What this task involves
Copy the records word for word, from the first line through the line containing "Looking at the", with both ends included. Leave the pictures out of your copy.

Document and screenshot pointing records
——————————

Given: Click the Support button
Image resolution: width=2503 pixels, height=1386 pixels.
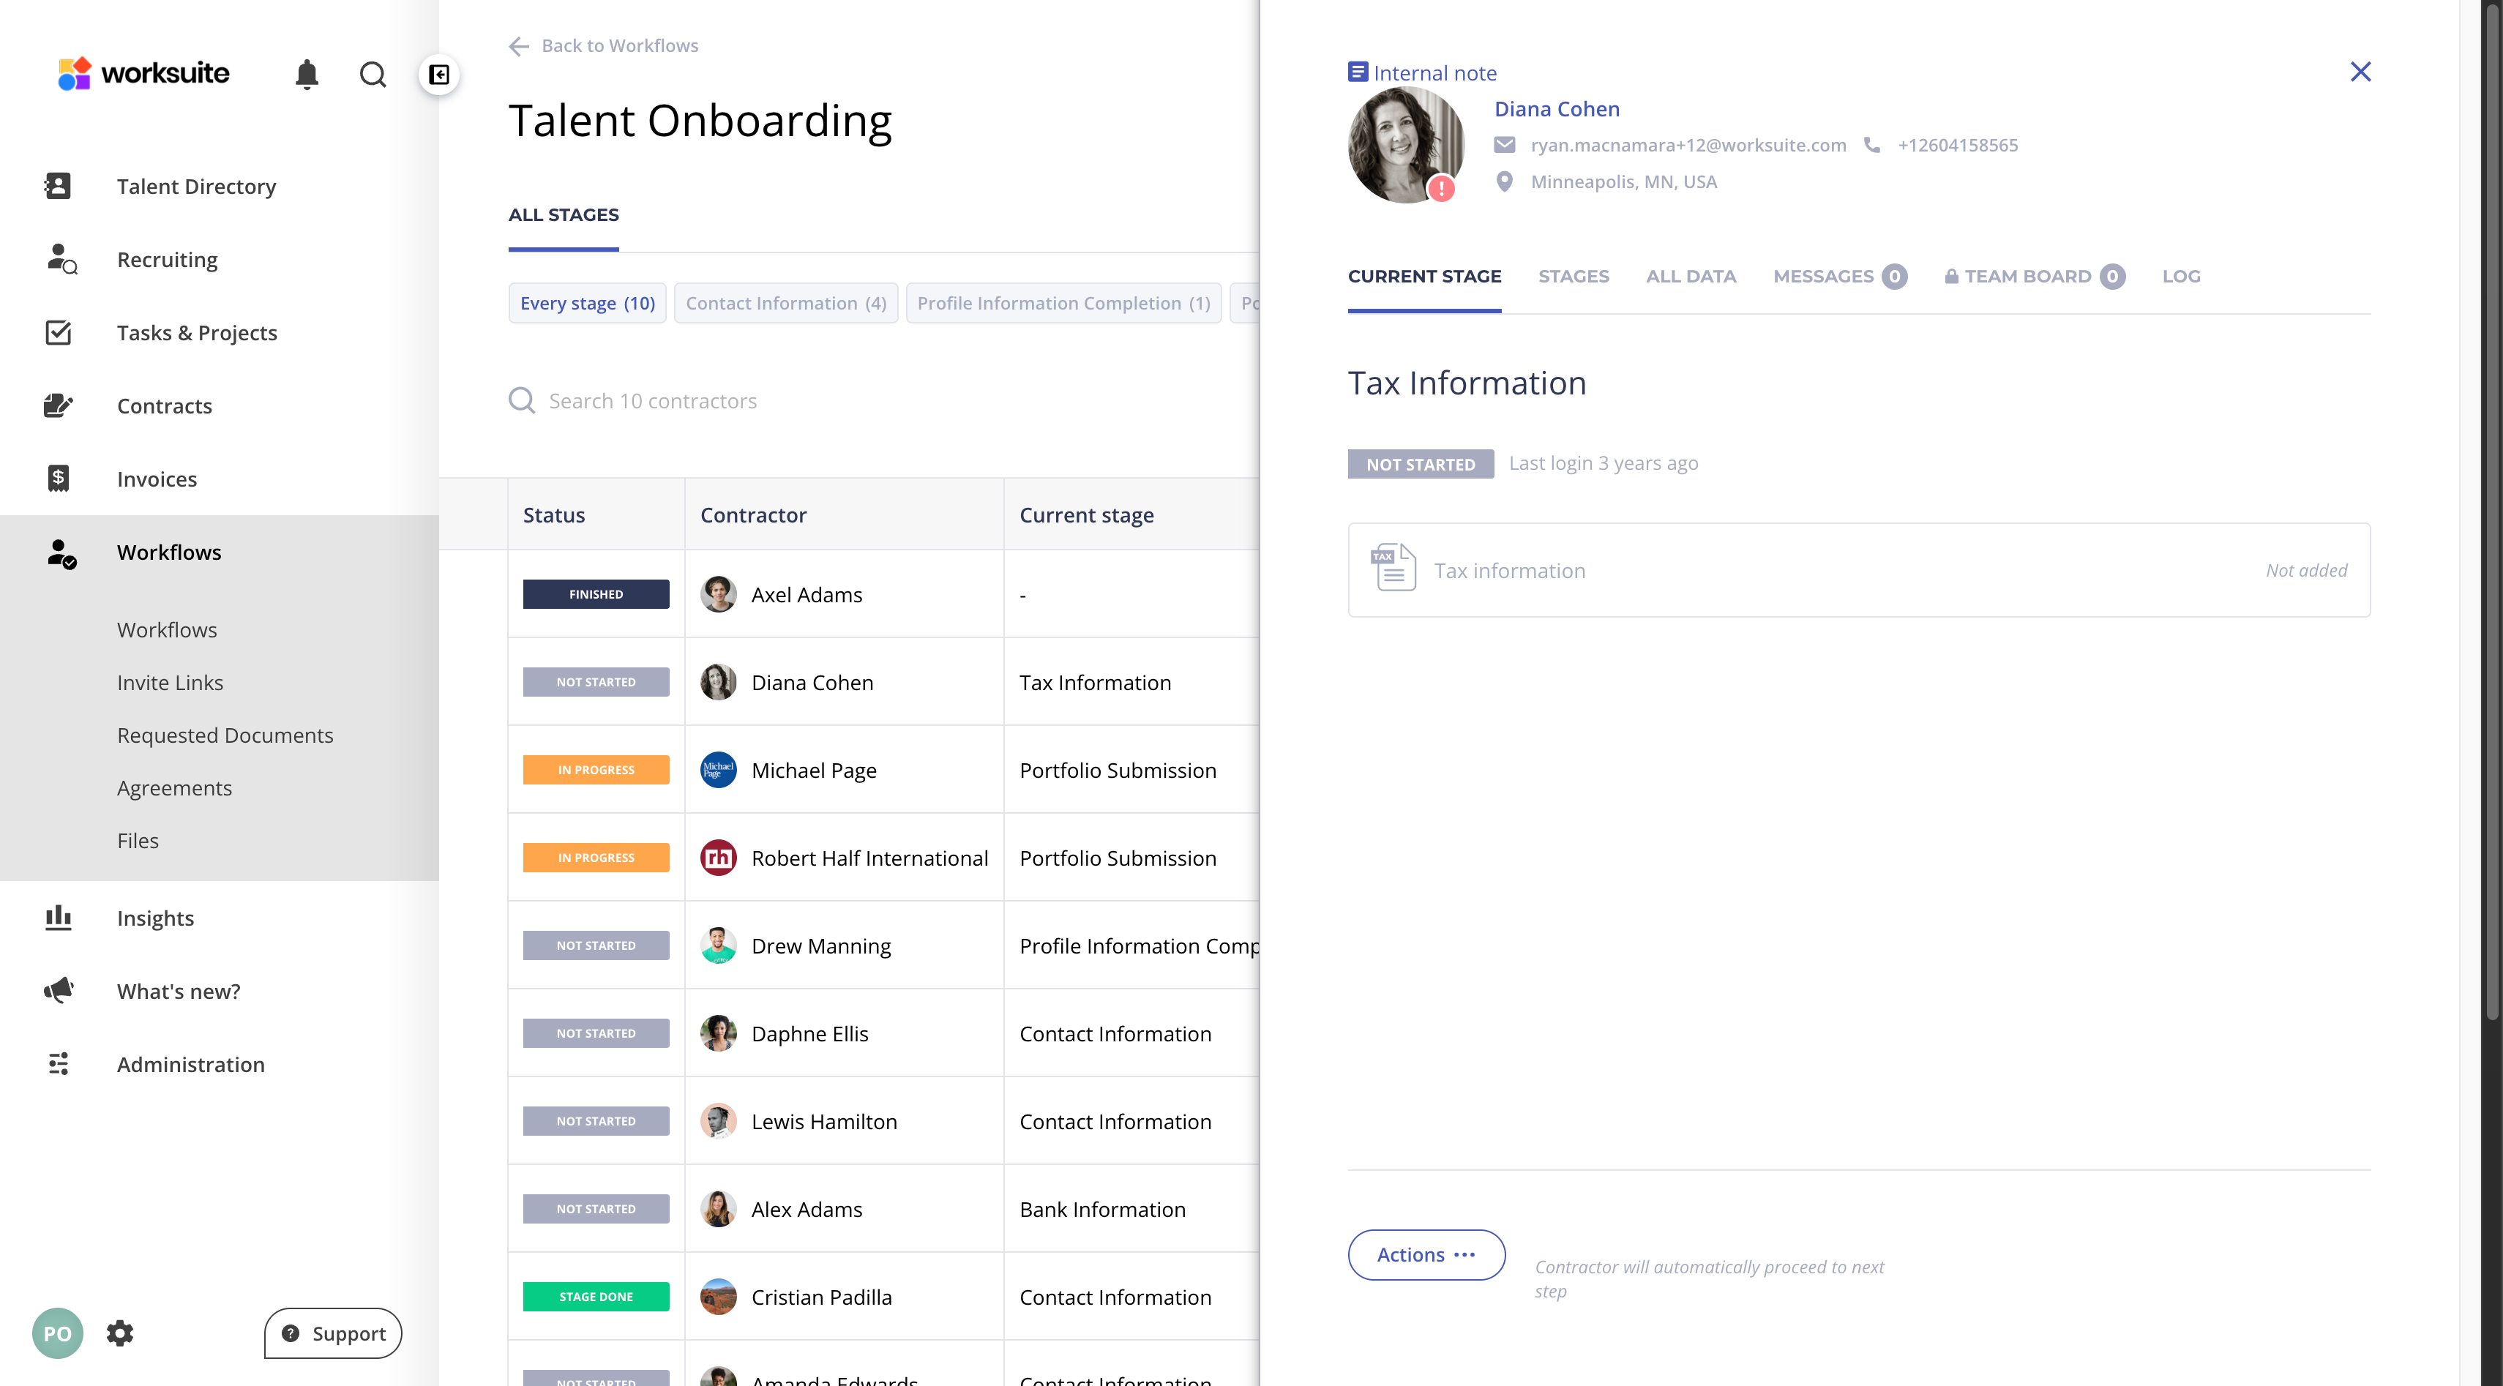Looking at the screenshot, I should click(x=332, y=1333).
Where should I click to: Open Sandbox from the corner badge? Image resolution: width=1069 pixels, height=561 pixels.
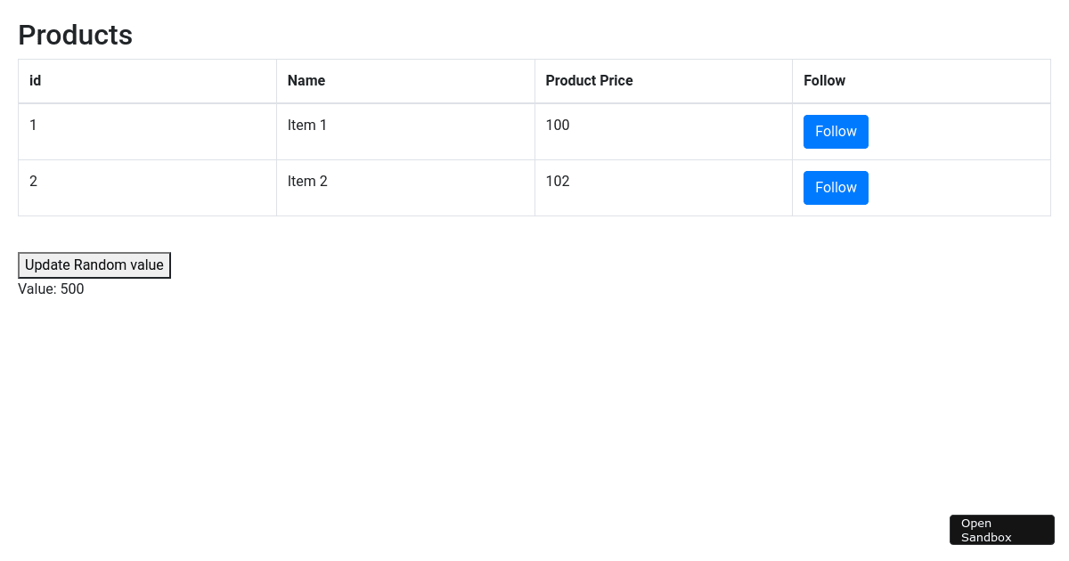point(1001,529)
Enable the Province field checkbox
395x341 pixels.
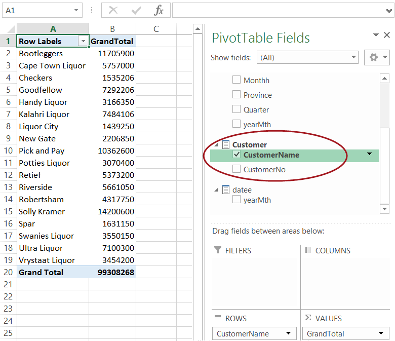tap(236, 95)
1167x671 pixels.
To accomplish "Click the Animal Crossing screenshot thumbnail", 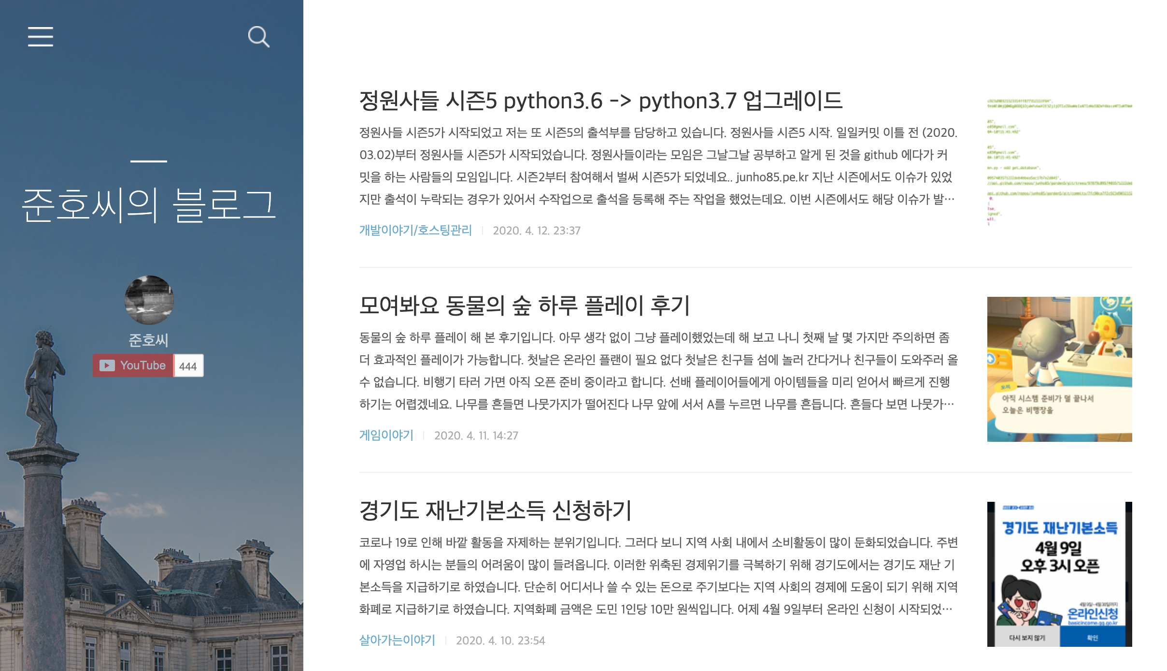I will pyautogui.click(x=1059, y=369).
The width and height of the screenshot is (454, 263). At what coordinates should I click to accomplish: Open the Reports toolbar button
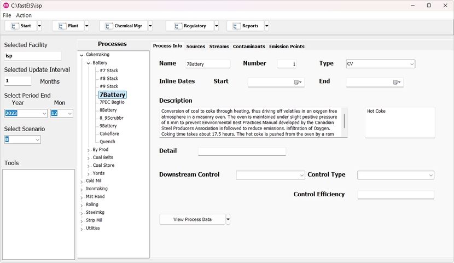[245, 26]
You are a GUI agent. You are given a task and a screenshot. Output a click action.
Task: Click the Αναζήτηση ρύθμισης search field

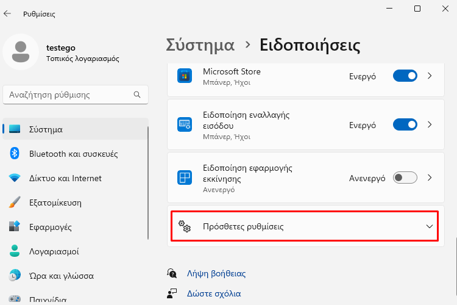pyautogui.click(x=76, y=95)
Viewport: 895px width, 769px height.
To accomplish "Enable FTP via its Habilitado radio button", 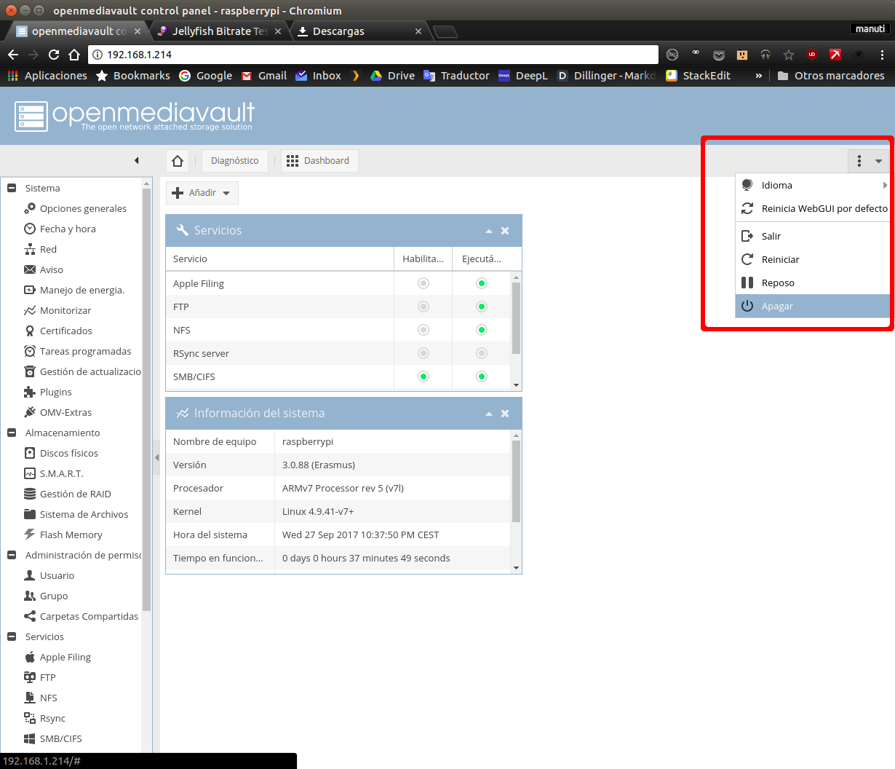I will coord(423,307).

——————————

Written reply
Given: Click the Support button
Image resolution: width=2503 pixels, height=1386 pixels.
Looking at the screenshot, I should click(x=332, y=1333).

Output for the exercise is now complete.